### What to do:
Reproduce only this range: the line holding "Viewport: 1568px width, 768px" through the last line of the data below, both included, exactly, with no pictures.

· · · · ·

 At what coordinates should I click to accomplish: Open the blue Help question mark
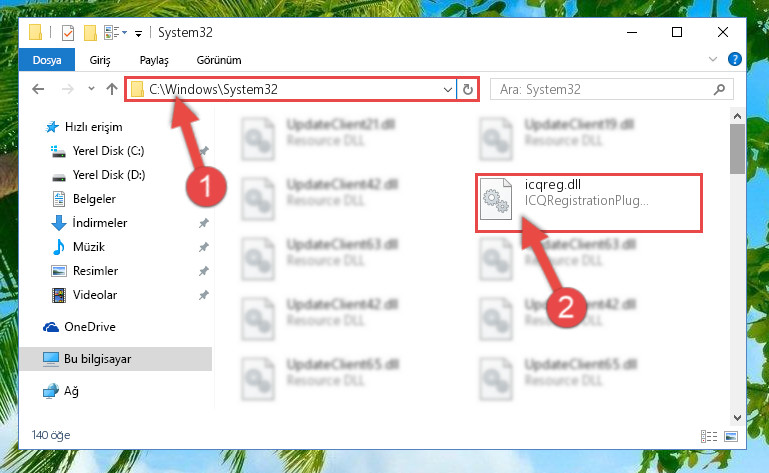[x=734, y=59]
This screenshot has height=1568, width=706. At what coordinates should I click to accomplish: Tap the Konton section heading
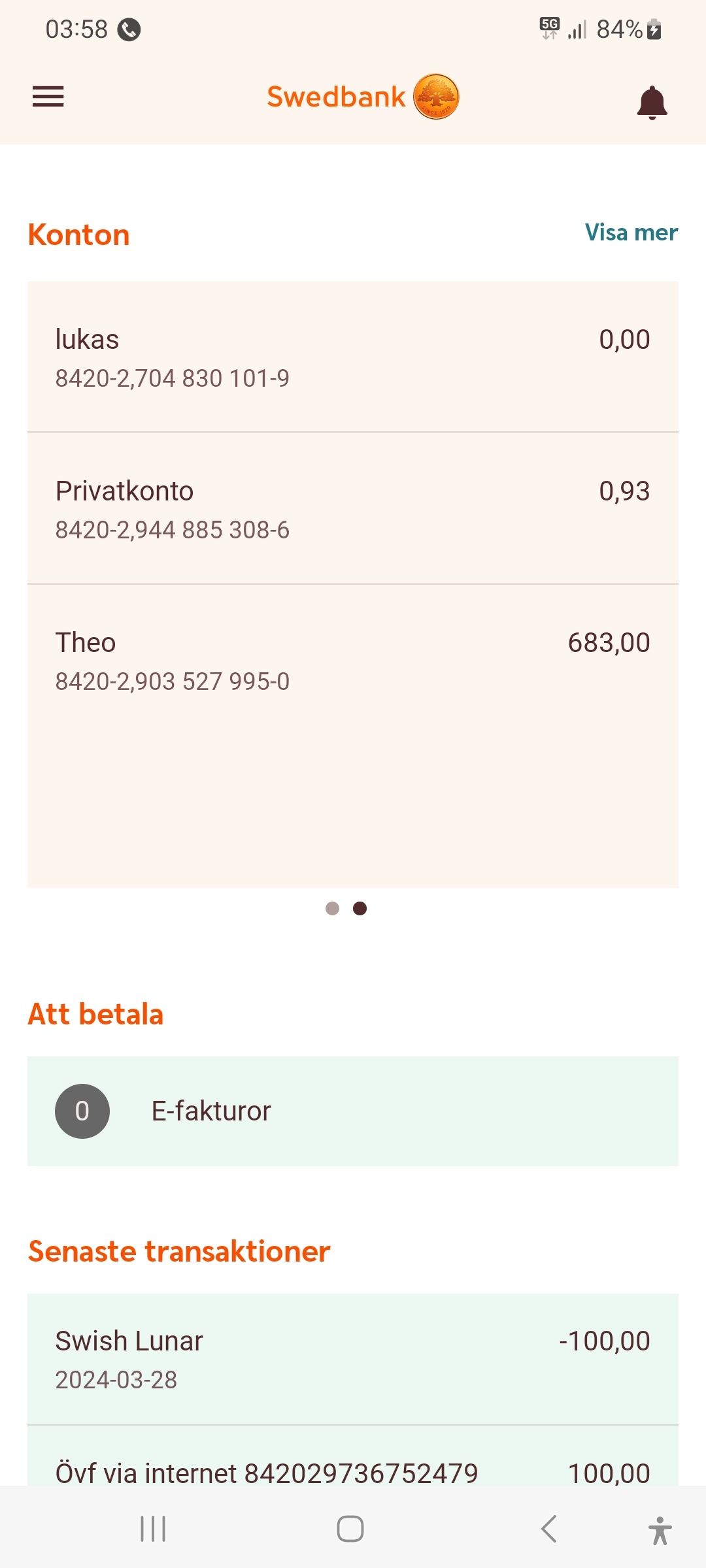[x=79, y=235]
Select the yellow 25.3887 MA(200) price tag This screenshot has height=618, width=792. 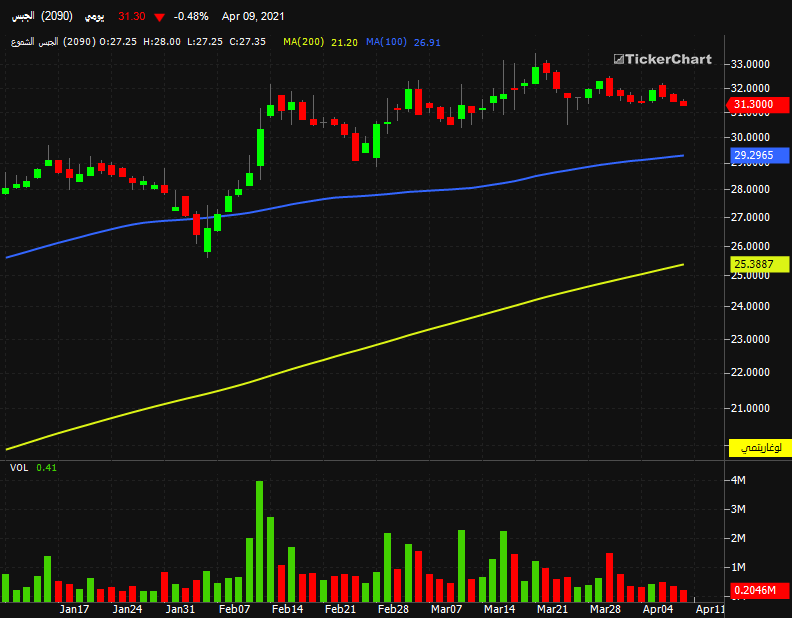pos(760,264)
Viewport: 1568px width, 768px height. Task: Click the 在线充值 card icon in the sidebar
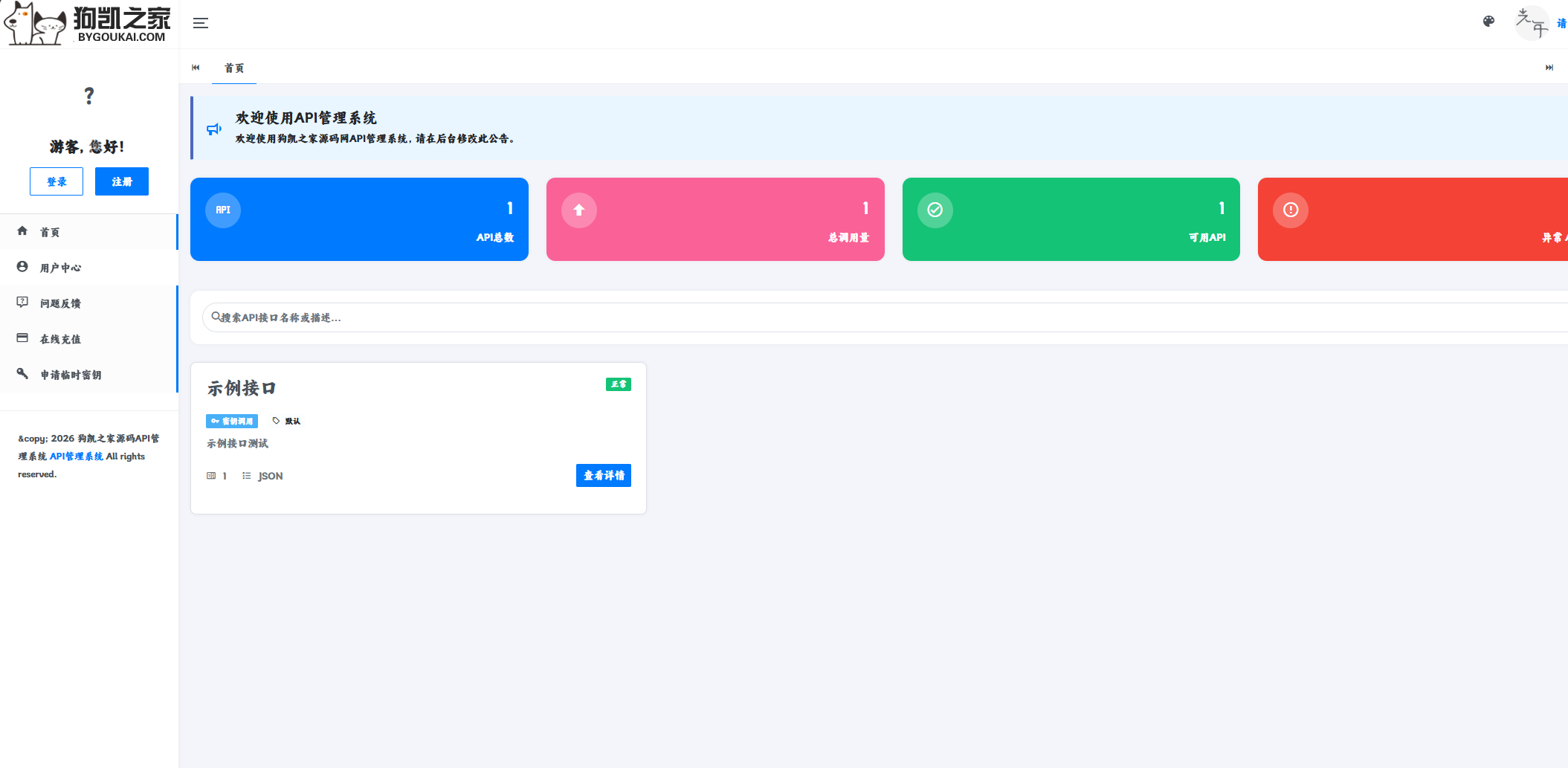[x=22, y=338]
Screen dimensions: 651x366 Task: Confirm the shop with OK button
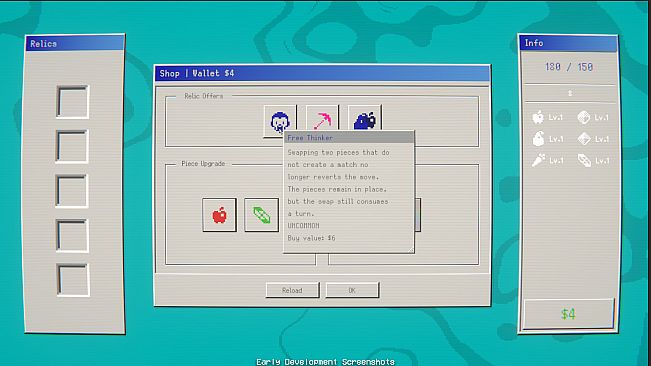pos(352,290)
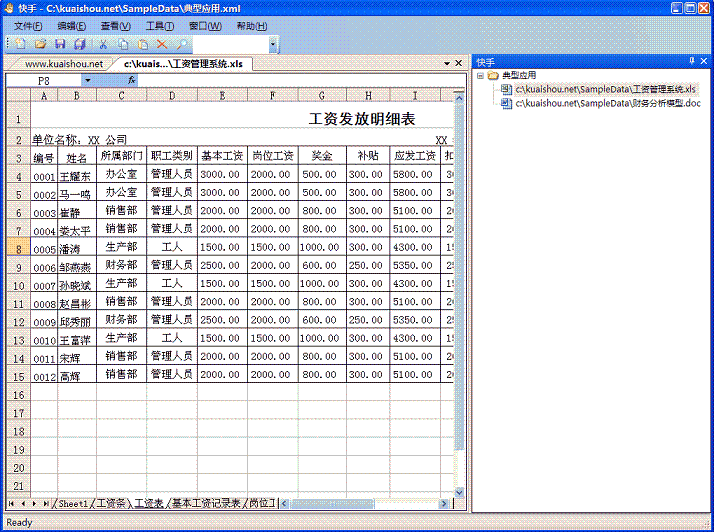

· · · · ·

### Output of the exercise:
Viewport: 1568px width, 768px height. Task: Click the 在线充值 card icon in the sidebar
[x=22, y=338]
Screen dimensions: 651x366 Task: Confirm the shop with OK button
pos(352,290)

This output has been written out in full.